Zitate bedeutender Schriftsteller – von Raymond Chandler bis Italo Calvino – geben jedem der insgesamt zehn Räume ein Leitthema. In „Global Landscapes“ etwa steht der formelle Aspekt im Vordergrund, bei „Diverse Multitudes“ die Vielfalt städtischer Identitäten, bei „Imagined“ Cities die „inneren Städte“. „Städte wie Träume“, so das Begleitzitat Italo Calvinos, „sind aus Sehnsüchten und Ängsten gemacht“.

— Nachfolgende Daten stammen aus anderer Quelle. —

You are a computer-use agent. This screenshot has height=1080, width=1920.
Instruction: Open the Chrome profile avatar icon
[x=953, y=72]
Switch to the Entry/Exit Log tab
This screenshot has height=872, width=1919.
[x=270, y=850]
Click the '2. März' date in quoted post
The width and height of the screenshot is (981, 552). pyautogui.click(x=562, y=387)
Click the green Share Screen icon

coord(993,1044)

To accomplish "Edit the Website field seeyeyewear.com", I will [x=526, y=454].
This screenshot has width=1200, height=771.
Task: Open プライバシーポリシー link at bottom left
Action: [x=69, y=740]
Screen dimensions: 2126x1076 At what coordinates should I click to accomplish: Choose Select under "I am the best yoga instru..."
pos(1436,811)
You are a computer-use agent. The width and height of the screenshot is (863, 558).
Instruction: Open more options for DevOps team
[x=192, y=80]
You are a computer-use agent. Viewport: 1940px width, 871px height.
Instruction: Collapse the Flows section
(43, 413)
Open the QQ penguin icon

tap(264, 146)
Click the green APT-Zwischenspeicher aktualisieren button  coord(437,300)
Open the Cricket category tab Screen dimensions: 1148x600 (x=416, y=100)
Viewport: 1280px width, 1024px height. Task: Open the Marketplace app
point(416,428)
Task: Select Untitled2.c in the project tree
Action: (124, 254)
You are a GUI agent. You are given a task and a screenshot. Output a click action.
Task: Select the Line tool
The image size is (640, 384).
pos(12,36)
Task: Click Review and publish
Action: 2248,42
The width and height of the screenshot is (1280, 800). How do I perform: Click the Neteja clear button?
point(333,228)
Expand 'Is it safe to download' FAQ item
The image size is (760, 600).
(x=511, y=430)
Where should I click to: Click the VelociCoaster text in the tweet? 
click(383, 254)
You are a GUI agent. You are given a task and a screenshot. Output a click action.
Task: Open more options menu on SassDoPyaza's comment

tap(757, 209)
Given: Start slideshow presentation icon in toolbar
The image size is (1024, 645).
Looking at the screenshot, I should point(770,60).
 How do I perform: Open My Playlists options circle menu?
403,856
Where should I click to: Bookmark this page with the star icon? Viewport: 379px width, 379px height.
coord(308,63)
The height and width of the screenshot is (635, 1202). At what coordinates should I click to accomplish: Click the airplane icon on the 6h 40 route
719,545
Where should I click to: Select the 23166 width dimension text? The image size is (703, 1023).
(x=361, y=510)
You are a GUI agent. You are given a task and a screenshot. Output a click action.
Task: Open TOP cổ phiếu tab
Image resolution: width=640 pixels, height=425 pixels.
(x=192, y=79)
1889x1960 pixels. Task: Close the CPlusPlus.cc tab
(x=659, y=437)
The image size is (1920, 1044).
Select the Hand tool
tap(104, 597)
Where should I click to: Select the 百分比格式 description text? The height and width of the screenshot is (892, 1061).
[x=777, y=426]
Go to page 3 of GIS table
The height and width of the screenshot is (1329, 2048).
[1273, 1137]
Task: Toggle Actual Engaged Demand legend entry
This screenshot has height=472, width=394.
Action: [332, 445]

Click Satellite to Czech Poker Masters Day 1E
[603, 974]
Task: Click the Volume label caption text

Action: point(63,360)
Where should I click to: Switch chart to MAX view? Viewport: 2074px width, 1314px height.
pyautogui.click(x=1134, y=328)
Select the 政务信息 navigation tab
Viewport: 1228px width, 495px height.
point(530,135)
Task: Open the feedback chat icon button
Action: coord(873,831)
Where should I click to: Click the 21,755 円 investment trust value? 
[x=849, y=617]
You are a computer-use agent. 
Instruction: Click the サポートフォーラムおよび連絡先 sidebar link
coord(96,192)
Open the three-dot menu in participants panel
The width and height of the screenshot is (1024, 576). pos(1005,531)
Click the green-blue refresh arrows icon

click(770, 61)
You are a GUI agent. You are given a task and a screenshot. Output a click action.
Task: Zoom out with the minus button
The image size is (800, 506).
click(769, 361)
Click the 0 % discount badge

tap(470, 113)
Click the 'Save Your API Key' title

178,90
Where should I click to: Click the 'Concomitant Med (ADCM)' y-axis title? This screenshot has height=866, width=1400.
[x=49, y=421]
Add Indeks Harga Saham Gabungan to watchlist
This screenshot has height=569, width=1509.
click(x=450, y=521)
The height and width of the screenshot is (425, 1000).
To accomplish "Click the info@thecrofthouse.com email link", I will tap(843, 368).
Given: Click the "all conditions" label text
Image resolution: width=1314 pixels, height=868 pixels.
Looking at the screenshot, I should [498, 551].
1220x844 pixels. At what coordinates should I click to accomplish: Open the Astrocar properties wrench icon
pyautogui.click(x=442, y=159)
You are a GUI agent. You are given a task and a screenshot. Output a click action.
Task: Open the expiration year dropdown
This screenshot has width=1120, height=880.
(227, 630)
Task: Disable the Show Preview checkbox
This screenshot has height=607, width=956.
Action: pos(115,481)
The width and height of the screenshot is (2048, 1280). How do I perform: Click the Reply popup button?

Jede dieser von José Miguel G. Cortés, dem Direktor des IVAM, kuratierten Sektionen folgt formal demselben konzeptionellen Muster: Gemälde, Skulpturen, Fotografien und Videos – zum Großteil aus der hauseigenen Sammlung, die vom Anfang des 20. Jahrhunderts bis zur Gegenwart reichen und Namen wie Walker Evans, Sigmar Polke, Thomas Ruff, Horacio Coppola oder Gordon Matta-Clark umfassen – werden begleitet je von einem Film sowie zahlreichen Publikationen.
Im letzten Raum „Architecture of Fear“ sind es rund zwanzig Taschenbücher – Relikte der Gutenberg-Galaxis – die von der Decke baumeln. Sie alle ankern tief im kollektiven kulturellen Gedächtnis des westlichen Bildungsbürgers und trugen dazu bei, literarisch das Gesicht europäischer und nordamerikanischer Großstädte zu prägen. „Ulysses“ von James Joyce ist da zu entdecken, „Berlin Alexanderplatz“ von Alfred Döblin, aber auch „London NW“ von Zadie Smith.
Mega-Cities des Südens
An den Wänden hingegen wird diese wehmütige Reise durch Ort und Zeit gebrochen. Hier sind es Bilder der Slumbezirke neuer überbordender Mega-Cities der südlichen Hemisphäre, so „Av. Caracas Bogota #7“ von Alexander Apóstol (2006). Bilder, die verstören. Denn sie zeigen nicht Urbanität, sondern die Tristesse der durch Überbevölkerung entstandenen Ansiedelungen. Ein Abschied auf das Ideal der Stadt europäischer Provenienz? Nicht geplant, nicht gewachsen, nur anwachsend.
Und auch die globale Wirtschaftskrise wird hier gegenwärtig, die sich in Valencia mit seinen Prachtbauten aus dem Modernisme sowie seinen futuristischen Gebäuden – allen voran der Cuidad de las Artes y de las Ciencias oder David Chipperfields America’s Cup Building – nur allzu leicht ausblenden lässt. Das „Edificio iluminado, calles Arcos de Bélen no ° August, 2003“, das beleuchtete Gebäude auf der Fotografie Santiago Sierras, zeigt keineswegs ein ins Licht gerücktes Vorzeigeobjekt, sondern stattdessen eine der zahlreichen Bauruinen, wie sie sich nicht nur in Mexiko derzeit zuhauf finden lassen.
Das letzte Wort, ein Antipode zu Whitman gleichermaßen, soll die Schriftstellerin Christa Wolf haben, die 1992 während eines Stipendiums bei der Getty Foundation in Los Angeles eine schwere persönliche Krise erlitt: „Die Stadt hat sich von einem Ort in einen Nichtort gewandelt, ohne Geschichte, ohne Vision, ohne Magie, verdorben von Habgier, Macht und Gewalt.“ Vom Optimismus des Aufbruchs der Moderne lässt dieser Ausklang nicht viel übrig.